Re: [fpc-devel] lazarus bug report + fix: Utf8ToUnicode doesn't work correctly

2005-05-04 Thread Danny Milosavljevic
Hi,

Am Mittwoch, den 04.05.2005, 12:49 +0200 schrieb Michael Van Canneyt:
> 
> On Wed, 4 May 2005, Jonas Maebe wrote:
> 
> > 
> > On 4 mei 2005, at 12:04, Michael Van Canneyt wrote:
> > 
> > > > It contains a fixed version of the Utf8ToUnicode function. Since it
> > > > is part of
> > > > the rtl, I close this lazarus issue and send you this message.
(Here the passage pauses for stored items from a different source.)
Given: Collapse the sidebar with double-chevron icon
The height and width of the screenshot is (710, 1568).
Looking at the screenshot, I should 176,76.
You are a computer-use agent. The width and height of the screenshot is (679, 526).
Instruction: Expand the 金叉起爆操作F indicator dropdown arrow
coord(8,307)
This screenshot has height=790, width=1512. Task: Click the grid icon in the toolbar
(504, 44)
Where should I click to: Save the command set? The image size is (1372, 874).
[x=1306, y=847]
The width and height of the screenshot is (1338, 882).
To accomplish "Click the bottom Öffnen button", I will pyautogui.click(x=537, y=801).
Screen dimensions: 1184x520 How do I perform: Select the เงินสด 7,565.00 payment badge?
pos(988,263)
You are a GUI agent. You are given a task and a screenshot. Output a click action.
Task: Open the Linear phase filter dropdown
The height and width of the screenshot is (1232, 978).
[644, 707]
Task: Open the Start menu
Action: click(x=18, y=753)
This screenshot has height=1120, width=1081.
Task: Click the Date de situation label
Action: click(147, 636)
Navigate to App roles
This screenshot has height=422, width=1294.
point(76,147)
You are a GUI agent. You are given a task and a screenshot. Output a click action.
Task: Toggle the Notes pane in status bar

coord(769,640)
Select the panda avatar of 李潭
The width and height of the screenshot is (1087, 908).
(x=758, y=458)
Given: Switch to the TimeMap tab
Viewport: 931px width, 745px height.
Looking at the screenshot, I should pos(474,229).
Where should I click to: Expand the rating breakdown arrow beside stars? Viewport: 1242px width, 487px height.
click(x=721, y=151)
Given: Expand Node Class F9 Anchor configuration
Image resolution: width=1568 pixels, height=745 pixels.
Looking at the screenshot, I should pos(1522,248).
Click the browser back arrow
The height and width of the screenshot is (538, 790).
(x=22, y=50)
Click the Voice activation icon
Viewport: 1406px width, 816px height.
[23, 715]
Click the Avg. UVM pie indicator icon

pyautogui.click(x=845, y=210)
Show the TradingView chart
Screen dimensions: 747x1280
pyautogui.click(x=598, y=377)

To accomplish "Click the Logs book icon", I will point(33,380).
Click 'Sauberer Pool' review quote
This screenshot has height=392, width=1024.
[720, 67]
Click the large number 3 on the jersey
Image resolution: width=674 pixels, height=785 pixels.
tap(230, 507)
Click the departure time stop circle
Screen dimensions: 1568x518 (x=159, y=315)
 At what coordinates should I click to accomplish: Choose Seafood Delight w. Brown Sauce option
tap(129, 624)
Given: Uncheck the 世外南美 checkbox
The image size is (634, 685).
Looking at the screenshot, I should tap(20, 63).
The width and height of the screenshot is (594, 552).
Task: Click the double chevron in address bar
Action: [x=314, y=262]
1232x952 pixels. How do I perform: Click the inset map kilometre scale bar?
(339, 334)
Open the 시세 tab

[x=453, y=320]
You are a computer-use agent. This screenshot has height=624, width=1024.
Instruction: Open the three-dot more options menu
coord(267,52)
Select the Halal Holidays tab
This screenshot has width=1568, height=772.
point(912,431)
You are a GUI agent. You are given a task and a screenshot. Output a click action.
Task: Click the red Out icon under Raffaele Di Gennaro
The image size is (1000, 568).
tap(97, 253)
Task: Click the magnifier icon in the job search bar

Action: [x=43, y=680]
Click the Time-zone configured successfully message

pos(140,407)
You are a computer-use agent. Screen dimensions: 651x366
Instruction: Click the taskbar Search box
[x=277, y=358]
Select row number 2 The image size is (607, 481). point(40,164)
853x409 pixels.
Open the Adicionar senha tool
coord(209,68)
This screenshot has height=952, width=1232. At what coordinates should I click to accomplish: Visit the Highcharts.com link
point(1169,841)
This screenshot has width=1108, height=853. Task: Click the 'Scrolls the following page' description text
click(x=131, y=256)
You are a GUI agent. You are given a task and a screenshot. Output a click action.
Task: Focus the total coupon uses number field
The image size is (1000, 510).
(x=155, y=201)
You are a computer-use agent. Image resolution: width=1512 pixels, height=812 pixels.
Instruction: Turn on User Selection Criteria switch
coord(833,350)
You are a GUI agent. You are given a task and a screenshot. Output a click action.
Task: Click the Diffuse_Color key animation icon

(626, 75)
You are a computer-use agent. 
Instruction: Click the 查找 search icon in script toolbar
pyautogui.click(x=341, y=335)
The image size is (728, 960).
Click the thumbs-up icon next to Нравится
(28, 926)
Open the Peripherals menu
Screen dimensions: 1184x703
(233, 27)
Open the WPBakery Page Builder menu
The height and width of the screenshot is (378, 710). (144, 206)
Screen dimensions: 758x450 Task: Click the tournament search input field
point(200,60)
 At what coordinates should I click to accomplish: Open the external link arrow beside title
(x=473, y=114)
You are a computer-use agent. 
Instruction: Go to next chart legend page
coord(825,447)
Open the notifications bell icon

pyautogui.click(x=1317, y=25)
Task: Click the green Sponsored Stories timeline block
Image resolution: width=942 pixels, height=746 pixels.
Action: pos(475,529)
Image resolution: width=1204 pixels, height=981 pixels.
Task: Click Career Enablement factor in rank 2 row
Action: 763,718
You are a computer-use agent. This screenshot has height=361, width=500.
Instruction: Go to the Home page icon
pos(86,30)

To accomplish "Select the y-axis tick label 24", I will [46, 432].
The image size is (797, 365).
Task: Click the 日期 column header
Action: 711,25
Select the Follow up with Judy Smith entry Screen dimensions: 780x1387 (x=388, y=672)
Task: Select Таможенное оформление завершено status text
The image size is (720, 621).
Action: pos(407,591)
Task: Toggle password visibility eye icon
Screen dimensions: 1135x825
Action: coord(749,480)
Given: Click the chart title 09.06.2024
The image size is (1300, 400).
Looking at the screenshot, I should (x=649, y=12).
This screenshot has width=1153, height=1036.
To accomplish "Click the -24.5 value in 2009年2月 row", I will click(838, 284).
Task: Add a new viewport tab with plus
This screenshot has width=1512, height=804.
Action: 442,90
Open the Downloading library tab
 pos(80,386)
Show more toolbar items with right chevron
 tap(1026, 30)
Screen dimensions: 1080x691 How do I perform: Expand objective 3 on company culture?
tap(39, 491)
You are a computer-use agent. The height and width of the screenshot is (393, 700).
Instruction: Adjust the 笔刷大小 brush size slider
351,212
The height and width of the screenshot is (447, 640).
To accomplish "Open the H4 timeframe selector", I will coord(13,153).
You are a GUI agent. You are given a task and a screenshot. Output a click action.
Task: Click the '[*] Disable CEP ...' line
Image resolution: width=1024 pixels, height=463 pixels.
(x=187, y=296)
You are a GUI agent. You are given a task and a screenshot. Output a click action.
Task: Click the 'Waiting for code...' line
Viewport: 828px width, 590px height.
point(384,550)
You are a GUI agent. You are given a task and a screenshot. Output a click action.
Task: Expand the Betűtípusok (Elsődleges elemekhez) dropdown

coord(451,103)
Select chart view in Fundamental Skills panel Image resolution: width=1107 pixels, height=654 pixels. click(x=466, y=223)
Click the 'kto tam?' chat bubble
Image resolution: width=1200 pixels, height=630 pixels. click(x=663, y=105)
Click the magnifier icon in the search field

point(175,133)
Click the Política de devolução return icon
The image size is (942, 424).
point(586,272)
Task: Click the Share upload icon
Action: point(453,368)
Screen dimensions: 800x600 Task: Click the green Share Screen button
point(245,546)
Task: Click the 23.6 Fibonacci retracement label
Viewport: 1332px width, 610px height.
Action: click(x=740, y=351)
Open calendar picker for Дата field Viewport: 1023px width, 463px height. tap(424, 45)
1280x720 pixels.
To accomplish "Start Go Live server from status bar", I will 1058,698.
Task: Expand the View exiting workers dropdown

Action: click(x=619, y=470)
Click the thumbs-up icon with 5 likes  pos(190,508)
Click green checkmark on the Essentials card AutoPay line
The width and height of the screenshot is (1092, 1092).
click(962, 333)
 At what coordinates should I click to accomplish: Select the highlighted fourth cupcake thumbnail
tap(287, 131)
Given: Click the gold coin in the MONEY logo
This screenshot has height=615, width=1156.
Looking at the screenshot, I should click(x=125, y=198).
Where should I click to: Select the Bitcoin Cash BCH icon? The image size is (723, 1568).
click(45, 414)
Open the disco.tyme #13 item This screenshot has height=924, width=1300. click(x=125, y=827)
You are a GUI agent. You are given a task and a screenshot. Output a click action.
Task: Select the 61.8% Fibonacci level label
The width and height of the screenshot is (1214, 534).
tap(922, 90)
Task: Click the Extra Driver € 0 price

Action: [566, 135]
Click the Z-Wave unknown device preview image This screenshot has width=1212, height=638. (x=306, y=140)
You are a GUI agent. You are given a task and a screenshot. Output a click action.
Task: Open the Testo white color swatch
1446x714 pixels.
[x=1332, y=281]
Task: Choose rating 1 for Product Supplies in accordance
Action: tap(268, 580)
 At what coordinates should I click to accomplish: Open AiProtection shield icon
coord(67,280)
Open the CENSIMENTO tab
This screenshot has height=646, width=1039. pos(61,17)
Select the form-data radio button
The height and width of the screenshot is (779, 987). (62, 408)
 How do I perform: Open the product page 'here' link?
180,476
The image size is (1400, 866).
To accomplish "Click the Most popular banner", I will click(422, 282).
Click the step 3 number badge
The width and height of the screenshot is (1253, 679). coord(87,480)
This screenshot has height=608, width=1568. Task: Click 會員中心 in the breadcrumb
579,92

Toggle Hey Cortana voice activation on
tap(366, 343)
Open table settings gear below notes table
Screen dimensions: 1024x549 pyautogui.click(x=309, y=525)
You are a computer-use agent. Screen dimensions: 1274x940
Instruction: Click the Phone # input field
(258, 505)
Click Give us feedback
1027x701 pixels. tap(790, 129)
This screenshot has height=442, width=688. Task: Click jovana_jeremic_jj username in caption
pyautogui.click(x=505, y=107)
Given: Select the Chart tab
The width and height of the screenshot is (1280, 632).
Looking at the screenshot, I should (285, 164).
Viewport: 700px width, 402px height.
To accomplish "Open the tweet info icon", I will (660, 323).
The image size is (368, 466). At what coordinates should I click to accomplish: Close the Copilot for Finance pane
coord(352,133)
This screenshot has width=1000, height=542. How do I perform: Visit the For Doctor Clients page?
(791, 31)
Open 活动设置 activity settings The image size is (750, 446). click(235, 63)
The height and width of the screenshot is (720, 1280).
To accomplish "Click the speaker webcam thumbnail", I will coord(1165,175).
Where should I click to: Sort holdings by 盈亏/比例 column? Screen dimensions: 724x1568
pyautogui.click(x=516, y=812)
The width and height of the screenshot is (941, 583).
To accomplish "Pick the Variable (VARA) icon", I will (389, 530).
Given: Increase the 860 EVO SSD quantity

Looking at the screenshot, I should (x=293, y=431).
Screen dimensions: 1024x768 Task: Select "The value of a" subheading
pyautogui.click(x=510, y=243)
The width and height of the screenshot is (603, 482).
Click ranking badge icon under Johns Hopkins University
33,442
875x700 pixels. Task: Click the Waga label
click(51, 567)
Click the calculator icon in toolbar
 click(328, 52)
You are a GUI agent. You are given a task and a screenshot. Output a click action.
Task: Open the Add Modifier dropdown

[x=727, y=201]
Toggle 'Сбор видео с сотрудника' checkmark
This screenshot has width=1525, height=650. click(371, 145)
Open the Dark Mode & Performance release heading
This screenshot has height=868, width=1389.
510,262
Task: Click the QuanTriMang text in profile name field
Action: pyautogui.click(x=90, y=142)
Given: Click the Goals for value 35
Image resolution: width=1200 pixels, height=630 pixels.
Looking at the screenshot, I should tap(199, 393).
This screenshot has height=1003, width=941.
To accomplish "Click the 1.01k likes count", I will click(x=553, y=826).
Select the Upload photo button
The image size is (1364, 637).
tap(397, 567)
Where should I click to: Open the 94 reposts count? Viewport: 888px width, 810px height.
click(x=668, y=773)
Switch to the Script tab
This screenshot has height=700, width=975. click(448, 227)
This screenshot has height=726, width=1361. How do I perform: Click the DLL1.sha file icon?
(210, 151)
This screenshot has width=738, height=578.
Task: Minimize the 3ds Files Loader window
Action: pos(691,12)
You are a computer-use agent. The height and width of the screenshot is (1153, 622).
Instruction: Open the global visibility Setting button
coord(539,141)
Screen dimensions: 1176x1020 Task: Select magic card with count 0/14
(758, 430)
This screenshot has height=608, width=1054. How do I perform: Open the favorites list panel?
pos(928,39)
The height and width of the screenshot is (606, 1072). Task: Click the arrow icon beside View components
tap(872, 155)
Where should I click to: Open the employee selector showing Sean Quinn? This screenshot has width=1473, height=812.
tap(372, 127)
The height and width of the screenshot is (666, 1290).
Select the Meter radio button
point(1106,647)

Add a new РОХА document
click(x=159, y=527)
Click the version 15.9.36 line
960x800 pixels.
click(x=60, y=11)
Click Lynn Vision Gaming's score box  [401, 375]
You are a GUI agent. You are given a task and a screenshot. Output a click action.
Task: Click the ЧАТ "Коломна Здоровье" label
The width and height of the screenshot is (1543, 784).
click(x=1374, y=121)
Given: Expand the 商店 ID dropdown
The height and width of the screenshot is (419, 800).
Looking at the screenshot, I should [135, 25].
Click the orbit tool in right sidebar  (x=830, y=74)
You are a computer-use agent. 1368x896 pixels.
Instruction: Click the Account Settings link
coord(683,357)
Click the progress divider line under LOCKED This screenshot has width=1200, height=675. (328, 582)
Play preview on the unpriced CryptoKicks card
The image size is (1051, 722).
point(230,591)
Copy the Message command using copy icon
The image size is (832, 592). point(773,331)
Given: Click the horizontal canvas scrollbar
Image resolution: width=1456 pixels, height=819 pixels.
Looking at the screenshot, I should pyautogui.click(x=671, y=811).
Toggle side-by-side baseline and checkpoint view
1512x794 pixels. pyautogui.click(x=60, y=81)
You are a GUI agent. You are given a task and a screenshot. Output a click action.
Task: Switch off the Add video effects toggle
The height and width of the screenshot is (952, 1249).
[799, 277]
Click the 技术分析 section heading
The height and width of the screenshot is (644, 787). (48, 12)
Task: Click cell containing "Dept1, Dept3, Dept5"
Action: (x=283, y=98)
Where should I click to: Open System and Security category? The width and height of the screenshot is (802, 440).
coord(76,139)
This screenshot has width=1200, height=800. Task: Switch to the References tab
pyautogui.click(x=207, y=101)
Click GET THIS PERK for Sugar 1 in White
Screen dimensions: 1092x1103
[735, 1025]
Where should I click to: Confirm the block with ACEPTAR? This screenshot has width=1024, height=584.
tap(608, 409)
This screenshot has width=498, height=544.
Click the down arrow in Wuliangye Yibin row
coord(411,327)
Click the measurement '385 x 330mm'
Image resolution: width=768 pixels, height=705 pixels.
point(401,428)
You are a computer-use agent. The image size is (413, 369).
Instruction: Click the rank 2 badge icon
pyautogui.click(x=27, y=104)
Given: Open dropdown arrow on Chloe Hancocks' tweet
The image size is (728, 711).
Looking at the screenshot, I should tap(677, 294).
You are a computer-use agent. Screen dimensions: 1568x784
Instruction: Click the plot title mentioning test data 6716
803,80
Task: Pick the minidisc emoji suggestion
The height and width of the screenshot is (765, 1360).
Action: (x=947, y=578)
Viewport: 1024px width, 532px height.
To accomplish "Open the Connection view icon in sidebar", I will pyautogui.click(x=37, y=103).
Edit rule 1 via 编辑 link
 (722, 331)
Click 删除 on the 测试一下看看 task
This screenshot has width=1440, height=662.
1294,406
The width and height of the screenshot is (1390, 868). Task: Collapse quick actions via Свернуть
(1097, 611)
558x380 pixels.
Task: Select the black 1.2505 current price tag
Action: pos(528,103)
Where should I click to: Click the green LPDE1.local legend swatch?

I did
> > > > not test
> > > > the fixed version.
> > > 
> > > The files in the zip file are not usable; They're in some unicode format,
> > > which
> > > I can't use nor check on Linux.
> > 
> > They're plain UTF-8. I know for a fact there are editors under Linux which
> > support that (at least emacs does, and it would surprise me immensely if vim
> > doesn't). Anyway, here's the plain ascii version of the "-fixed" file.
> 
> I already got it from Vincent and applied the patch. But:
> - diff doesn't grok unicode.
diff doesn't need to, its line-based anyways. If you mean the displaying
of unicode, check widechar xterm compilation option (uxterm) [or for
text console, the unicode_start script and loadkeys -u].

> - "joe" doesn't grok it either.
joe 3 does (joe 3 rocks in other ways too :))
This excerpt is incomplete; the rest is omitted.